ABD ile Venezuela arasında geçtiğimiz hafta başlayan restleşme
krize dönüştü. Venezuela’da Nikolas Maduro’nun ikinci döneminin
başlamasıyla gerilim tırmanmıştı. Maduro, 2015 seçimlerinden
muhalefetin galip çıkmasının ardından meclisi lağvetmiş ve anayasal
değişiklik için Kurucu Meclis oluşturmuştu. ABD’nin desteklediği
grupların da arasında olduğu muhalif gruplar Maduro’nun bu kararını
protesto ediyordu. Geçtiğimiz hafta ABD muhalefet lideri ve Meclis
Başkanı Juan Guaido'yu geçici başkan olarak tanıdıklarını duyurdu.
Maduro ABD’yi darbe girişimiyle suçluyor ve iktidarı
bırakmayacağını ifade ediyor.
----
§ **Görev tanımı**: ABD ile Venezuela arasındaki krizi anlatan yukarıdaki metnin devamını, son cümlesinden sonrasını yazar mısınız? Bu alıştırmada malzemeye gerek yoktur.
----
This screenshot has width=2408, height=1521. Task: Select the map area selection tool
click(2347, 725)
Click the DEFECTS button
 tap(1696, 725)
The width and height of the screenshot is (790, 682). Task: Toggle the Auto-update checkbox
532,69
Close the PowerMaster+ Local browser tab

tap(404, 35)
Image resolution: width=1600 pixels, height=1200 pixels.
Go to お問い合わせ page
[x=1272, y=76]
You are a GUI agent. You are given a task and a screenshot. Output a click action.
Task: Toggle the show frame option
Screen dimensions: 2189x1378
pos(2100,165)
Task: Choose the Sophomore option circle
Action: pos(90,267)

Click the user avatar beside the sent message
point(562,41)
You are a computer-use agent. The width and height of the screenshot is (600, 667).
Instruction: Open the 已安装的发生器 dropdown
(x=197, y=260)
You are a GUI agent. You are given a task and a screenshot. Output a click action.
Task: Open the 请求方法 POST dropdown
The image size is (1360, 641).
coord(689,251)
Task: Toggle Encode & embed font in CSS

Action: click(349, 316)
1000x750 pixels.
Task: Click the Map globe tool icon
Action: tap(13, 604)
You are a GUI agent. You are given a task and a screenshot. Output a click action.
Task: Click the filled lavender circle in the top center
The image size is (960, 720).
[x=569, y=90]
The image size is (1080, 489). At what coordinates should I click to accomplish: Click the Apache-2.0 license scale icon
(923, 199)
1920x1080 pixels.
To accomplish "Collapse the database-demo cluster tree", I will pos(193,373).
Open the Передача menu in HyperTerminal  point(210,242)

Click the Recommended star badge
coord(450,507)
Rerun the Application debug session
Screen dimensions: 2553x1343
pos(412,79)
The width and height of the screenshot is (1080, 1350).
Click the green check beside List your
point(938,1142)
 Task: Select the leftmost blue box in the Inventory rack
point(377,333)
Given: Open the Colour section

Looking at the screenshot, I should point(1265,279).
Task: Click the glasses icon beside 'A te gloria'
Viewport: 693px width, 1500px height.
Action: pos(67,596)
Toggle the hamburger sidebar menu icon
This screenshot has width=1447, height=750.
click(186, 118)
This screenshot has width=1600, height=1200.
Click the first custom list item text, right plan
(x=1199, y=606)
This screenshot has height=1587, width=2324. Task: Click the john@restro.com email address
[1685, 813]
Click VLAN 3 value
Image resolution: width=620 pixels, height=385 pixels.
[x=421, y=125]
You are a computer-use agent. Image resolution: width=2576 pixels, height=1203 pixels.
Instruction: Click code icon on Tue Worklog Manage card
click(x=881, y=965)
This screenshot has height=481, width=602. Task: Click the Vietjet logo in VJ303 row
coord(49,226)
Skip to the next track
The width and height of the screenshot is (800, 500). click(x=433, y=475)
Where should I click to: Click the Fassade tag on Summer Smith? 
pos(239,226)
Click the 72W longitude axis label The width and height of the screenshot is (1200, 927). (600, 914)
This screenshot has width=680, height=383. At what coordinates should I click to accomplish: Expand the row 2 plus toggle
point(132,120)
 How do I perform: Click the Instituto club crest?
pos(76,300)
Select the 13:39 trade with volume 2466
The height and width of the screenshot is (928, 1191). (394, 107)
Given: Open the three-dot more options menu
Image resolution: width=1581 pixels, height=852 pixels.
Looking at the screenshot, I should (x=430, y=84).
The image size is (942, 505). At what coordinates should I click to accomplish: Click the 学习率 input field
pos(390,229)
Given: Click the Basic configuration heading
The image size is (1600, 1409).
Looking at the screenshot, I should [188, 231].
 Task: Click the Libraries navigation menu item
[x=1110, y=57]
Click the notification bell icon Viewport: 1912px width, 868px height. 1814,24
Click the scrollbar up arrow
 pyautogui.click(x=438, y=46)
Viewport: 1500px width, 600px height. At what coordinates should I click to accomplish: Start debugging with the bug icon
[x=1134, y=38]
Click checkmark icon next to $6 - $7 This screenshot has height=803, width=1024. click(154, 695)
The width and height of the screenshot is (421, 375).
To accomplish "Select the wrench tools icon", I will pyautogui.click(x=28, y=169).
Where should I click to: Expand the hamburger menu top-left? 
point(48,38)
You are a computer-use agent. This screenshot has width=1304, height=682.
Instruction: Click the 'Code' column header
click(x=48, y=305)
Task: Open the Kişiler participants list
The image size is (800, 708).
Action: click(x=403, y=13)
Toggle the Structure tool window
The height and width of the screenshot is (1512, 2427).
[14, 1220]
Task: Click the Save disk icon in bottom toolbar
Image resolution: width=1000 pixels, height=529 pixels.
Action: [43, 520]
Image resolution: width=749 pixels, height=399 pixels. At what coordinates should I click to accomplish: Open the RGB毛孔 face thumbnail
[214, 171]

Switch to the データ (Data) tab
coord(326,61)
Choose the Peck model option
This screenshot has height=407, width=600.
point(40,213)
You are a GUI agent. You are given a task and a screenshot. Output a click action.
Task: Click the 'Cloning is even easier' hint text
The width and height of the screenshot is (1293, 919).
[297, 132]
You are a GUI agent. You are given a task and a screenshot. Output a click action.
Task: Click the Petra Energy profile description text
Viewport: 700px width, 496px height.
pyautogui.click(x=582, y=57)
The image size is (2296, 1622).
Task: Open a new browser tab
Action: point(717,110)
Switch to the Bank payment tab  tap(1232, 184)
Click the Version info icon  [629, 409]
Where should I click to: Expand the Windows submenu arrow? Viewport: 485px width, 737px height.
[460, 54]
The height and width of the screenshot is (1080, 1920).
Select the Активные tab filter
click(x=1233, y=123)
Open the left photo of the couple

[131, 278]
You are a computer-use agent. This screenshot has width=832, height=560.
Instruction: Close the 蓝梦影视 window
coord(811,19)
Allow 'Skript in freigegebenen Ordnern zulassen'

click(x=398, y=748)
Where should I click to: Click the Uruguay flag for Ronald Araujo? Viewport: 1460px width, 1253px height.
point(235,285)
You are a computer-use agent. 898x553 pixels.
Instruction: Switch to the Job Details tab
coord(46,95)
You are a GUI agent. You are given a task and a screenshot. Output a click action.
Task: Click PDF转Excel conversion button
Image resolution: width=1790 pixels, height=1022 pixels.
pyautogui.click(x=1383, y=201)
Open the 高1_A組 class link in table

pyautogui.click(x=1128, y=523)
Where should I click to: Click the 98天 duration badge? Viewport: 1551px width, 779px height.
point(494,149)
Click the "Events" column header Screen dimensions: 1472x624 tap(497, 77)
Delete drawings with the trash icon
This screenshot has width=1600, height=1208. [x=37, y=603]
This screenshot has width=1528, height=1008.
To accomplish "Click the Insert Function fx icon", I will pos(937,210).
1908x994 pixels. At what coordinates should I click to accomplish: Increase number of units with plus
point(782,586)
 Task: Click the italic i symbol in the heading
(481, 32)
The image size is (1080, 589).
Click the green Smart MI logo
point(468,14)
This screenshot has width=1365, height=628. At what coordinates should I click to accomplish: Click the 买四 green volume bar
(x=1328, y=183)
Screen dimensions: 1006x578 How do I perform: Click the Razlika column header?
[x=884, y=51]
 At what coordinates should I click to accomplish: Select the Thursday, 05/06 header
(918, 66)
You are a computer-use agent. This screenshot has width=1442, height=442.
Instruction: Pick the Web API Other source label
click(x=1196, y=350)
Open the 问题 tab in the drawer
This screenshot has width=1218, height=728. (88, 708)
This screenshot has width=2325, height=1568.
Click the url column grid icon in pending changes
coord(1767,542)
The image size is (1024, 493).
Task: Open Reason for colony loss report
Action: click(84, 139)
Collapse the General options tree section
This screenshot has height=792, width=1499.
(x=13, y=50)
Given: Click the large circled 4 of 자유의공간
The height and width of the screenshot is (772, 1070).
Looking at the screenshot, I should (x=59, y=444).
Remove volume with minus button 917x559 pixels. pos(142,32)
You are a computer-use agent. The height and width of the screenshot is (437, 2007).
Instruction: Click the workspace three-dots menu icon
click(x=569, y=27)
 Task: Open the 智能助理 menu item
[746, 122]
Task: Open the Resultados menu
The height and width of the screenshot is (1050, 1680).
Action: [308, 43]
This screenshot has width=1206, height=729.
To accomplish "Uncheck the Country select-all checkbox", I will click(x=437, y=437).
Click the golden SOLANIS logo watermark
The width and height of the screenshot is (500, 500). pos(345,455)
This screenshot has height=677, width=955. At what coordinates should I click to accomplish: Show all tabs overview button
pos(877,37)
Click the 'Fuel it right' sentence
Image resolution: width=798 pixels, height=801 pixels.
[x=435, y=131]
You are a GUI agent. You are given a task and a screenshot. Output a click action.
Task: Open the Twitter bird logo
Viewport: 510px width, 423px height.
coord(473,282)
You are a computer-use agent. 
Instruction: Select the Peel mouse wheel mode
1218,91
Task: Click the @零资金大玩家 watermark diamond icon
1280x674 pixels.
----
§ **Alıştırmanın cevabı**:
ABD 29 Ocak 2019’ta Venezuela’ya dönük yeni bir yaptırım paketi
ilan etti. Washington’ın bu kararı, Venezuela’yı derinden
etkileyecek. Bunun yanında kararın ABD ekonomisine yansımaları
kaçınılmaz. Ancak etkiler bununla sınırlı değil, Çin’den Hindistan
ve Türkiye’ye kadar pek çok ülkenin bu adımdan etkilenmesi
bekleniyor. Bu yazıda ABD’nin yaptırım kararına ve etkilerine
eğileceğiz.
MADURO’NUN BİLETİNİ KESMEK İÇİN: PDVSA’YA
YAPTIRIM
Yaptırım kavramı Trump iktidarıyla beraber hiç olmadığı kadar
gündemde. Rusya, İran, Kuzey Kore ABD yaptırımlarının bilinen
adresleriydi. ABD, özellikle Ukrayna kriziyle beraber topyekûn
yaptırım uygulamak yerine belli sektör ve kişilere dönük
kısıtlamalara gidiyor. 2017’de ABD’nin sektörel ve kişi bazlı
yaptırım uyguladığı ülkelere Venezuela da katıldı. Karakas,
2017’den 2019’a kadar üç defa ABD yaptırımlarına maruz kaldı.
Pazartesi ilan edilen dördüncü yaptırım paketinin hedefindeyse
Venezuela’nın en büyük petrol şirketi Petroles de Venezuela (PDVSA)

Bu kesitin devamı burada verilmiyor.